Exercise directions: From the records below, please repeat exactly the line that has "Select the fourth alpha input box", the line that has "Task: Select the 136.iam file row", and every line between them, and nothing else.

[Dataset items]

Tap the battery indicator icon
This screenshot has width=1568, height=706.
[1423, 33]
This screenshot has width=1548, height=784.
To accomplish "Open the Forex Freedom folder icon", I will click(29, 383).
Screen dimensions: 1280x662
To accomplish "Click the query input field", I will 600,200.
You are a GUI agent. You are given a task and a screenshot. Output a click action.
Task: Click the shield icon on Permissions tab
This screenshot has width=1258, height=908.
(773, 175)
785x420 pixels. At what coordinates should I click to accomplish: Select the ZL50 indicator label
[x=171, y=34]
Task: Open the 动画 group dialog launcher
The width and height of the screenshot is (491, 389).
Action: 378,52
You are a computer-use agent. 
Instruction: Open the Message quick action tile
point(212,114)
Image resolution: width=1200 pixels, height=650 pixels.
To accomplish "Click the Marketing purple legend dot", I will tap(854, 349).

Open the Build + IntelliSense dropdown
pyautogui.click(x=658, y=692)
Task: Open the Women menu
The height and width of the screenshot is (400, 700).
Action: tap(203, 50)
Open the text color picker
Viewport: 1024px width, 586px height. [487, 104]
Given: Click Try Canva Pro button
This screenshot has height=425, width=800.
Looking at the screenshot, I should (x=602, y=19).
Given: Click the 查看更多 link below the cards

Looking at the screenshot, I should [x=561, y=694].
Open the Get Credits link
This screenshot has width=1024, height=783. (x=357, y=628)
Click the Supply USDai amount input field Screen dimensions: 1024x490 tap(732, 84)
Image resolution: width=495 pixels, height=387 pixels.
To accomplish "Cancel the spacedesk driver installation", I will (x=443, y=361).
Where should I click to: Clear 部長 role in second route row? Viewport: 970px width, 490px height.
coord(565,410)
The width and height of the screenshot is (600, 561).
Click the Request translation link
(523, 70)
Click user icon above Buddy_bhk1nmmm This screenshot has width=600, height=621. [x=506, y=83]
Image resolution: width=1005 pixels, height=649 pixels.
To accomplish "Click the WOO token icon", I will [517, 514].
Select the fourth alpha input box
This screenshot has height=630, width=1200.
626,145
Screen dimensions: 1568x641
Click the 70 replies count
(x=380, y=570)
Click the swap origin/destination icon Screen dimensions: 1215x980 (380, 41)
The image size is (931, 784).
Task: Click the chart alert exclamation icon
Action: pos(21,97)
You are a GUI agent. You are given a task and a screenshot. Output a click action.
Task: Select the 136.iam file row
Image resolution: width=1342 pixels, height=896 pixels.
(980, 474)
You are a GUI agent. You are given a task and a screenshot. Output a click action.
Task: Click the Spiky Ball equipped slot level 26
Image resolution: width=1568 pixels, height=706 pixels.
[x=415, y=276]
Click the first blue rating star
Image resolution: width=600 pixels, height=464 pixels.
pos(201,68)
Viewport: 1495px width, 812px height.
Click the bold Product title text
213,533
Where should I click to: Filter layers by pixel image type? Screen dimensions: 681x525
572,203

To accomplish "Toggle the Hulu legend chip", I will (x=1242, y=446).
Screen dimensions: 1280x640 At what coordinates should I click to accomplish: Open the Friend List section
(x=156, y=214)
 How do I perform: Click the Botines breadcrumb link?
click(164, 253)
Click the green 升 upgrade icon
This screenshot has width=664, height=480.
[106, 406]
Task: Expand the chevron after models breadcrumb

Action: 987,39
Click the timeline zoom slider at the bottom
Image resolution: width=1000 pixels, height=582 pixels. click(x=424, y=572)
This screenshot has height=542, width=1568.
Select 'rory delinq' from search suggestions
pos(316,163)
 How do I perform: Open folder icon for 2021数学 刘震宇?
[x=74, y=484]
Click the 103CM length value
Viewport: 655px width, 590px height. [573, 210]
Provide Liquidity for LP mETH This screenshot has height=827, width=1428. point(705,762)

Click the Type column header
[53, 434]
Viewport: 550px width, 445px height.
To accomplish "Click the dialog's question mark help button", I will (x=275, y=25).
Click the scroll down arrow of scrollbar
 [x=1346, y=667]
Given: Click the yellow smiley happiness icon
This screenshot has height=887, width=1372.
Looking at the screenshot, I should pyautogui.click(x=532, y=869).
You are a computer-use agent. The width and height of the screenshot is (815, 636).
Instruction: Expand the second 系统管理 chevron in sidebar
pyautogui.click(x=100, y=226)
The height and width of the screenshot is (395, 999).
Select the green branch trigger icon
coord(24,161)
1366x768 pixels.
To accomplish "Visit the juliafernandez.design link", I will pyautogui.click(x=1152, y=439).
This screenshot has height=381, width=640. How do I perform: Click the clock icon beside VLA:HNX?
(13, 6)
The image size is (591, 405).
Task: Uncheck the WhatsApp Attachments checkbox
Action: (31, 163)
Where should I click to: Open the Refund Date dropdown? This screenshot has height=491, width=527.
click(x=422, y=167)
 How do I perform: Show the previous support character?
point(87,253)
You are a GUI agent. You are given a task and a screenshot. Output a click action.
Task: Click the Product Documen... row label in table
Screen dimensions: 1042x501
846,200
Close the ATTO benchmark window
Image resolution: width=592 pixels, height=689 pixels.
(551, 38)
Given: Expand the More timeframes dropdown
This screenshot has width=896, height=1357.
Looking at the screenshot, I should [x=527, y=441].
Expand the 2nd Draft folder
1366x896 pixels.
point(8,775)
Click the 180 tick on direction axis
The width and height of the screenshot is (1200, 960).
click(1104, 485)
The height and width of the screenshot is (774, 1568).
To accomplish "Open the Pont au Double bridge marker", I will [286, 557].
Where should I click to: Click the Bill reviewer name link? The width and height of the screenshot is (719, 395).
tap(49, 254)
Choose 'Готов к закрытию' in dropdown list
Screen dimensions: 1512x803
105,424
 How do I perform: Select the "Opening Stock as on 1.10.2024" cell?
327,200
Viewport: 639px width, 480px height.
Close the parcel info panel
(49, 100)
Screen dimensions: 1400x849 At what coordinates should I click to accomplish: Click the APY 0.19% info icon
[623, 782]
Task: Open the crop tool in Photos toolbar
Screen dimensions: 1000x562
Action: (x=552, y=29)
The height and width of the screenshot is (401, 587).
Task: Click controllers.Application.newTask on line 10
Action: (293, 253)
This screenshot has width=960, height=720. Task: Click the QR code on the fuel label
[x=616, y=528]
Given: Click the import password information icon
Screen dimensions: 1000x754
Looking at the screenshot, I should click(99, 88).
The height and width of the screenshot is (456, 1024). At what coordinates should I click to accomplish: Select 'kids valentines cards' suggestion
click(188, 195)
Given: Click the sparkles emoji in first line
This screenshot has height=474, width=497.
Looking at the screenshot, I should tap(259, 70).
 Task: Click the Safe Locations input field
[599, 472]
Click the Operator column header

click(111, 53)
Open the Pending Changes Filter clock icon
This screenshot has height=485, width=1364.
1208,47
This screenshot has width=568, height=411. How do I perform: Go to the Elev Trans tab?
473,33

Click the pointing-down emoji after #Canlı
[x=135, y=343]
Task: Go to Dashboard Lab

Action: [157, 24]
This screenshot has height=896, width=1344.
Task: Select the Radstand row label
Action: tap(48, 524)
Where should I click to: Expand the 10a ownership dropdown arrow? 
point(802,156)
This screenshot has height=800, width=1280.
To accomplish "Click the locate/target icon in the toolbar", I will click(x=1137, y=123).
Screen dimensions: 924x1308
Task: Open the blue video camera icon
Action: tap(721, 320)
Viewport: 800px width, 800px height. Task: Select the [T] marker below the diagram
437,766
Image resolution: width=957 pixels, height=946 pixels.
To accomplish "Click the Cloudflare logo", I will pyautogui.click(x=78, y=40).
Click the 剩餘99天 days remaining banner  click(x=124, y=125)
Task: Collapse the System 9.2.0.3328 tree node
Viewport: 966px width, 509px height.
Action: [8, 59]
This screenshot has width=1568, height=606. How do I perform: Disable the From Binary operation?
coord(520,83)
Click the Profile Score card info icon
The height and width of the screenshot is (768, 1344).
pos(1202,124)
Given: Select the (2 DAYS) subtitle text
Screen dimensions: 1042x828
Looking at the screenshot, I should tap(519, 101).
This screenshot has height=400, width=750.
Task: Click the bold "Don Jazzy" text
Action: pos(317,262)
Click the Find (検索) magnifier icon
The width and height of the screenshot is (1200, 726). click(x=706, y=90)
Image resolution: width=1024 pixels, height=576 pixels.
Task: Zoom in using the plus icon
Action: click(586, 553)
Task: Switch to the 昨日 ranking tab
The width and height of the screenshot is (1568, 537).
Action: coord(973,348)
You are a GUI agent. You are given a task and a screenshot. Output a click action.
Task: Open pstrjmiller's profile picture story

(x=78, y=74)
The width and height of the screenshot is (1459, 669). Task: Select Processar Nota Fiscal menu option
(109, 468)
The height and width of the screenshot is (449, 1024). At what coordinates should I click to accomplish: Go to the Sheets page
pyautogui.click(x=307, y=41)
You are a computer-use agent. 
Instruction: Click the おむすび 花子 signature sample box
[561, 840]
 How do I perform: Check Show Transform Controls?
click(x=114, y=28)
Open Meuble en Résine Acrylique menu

Answer section:
Select the fourth alpha input box
This screenshot has height=630, width=1200.
626,145
Screen dimensions: 1568x641
Click the 70 replies count
(x=380, y=570)
Click the swap origin/destination icon Screen dimensions: 1215x980 (380, 41)
The image size is (931, 784).
Task: Click the chart alert exclamation icon
Action: pos(21,97)
You are a GUI agent. You are given a task and a screenshot. Output a click action.
Task: Select the 136.iam file row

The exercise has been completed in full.